Beginning with the line in which "Switch to the redis2023 document tab" appears, transcribe each line word for word until the records end. Do not include pictures.

[Dataset entries]
Content starts

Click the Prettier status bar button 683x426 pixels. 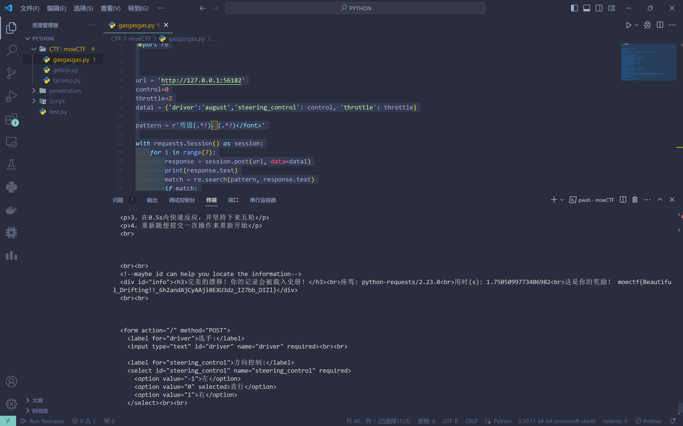coord(649,421)
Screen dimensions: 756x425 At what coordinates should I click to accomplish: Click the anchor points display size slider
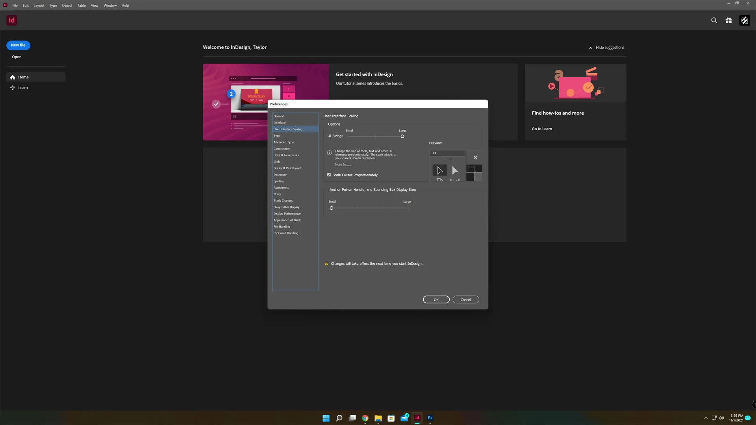[x=332, y=208]
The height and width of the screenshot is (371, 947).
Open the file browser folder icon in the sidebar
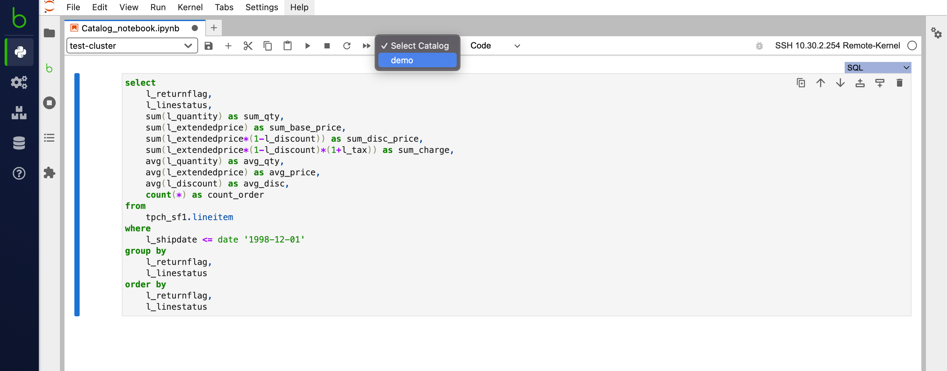(49, 33)
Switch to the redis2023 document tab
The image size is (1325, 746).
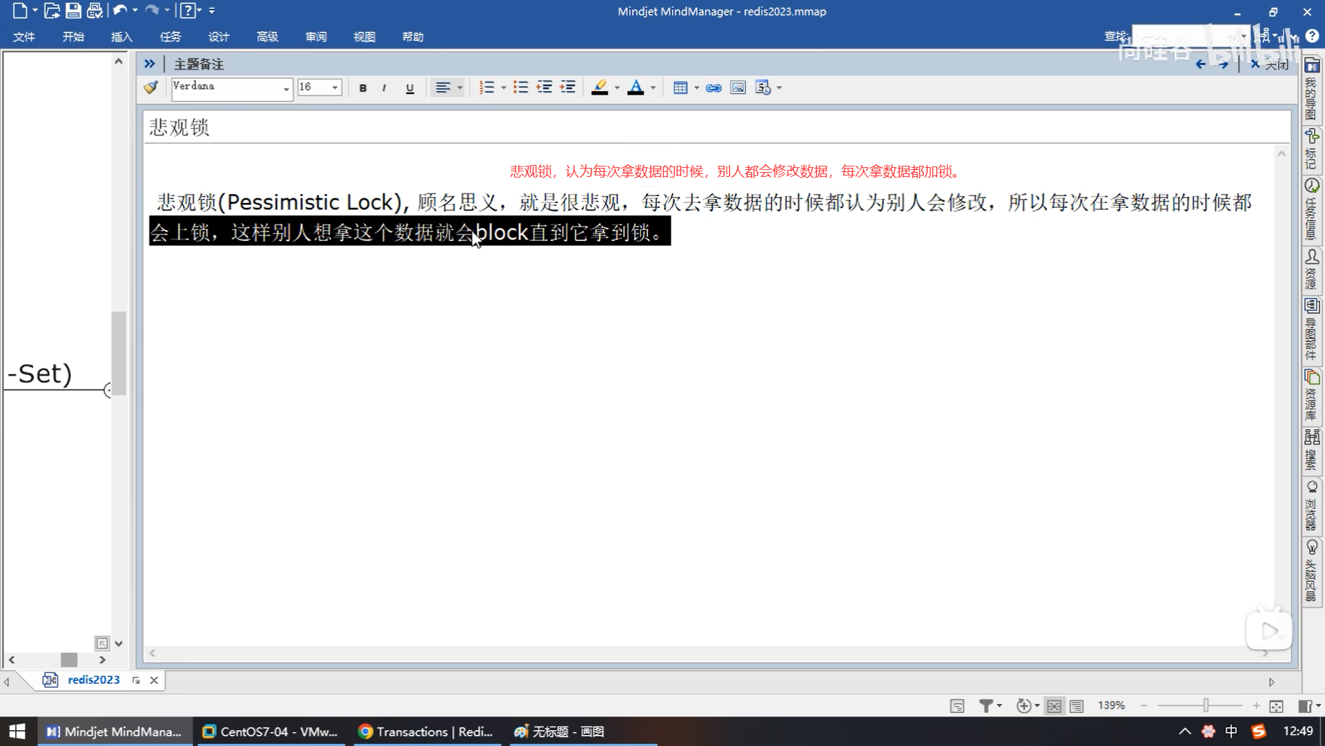click(94, 680)
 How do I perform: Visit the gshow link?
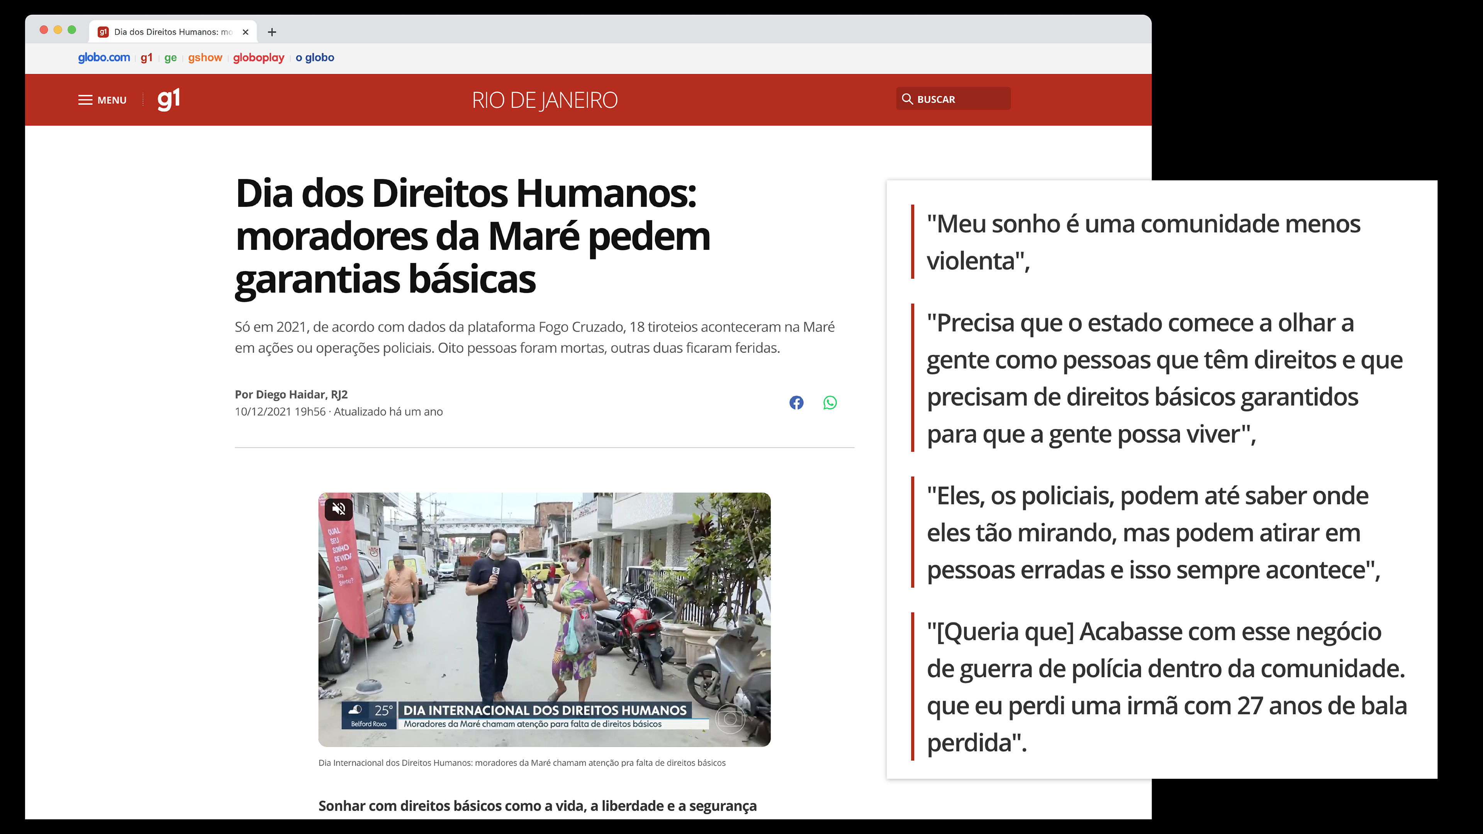[x=205, y=58]
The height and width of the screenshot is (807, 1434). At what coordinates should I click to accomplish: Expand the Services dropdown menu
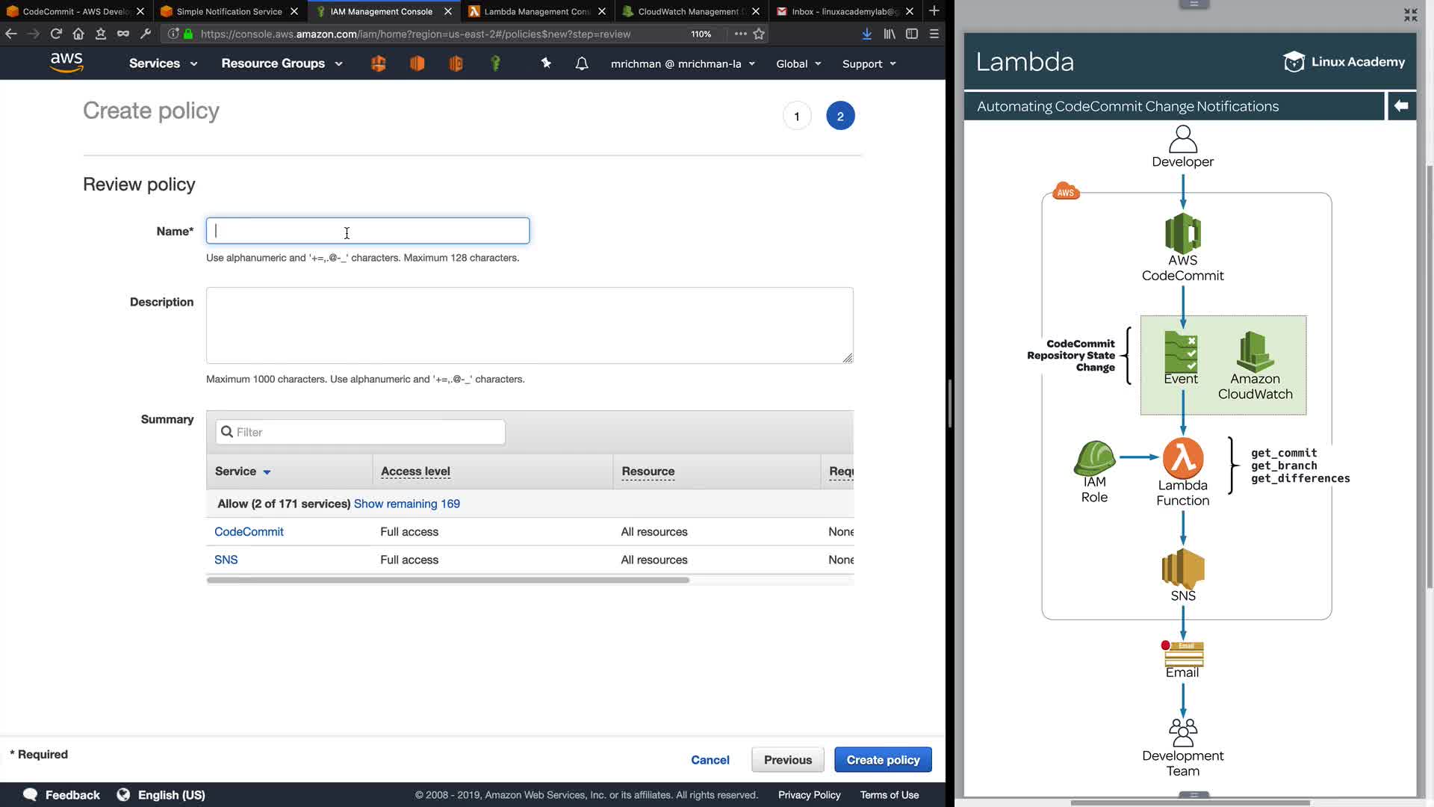coord(163,64)
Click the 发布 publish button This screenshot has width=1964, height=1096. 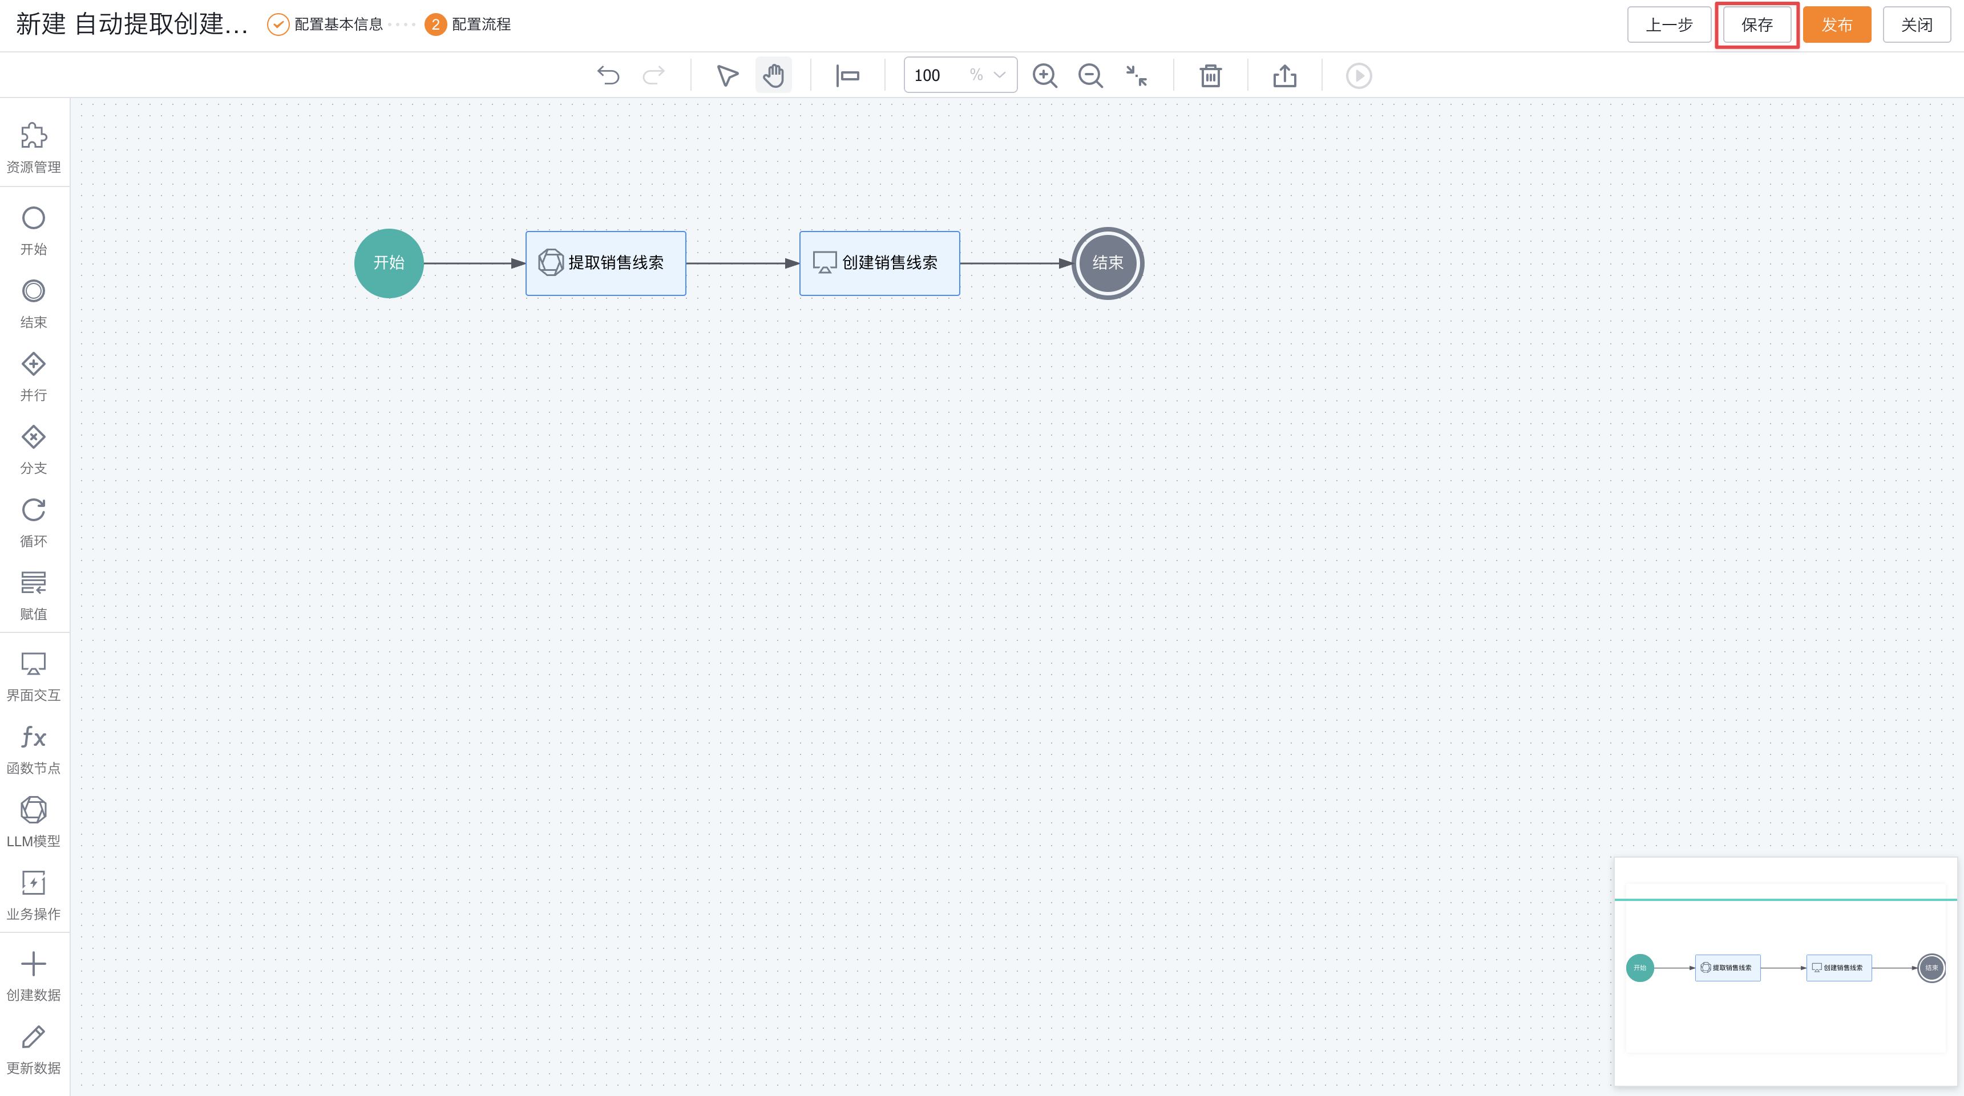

Content ends

_Solved problem_:
Switch to the redis2023 document tab
The image size is (1325, 746).
click(94, 680)
 How do I perform: Visit the gshow link?
[x=205, y=58]
The height and width of the screenshot is (807, 1434). At what coordinates should I click to accomplish: Expand the Services dropdown menu
coord(163,64)
Click the 发布 publish button This screenshot has width=1964, height=1096. 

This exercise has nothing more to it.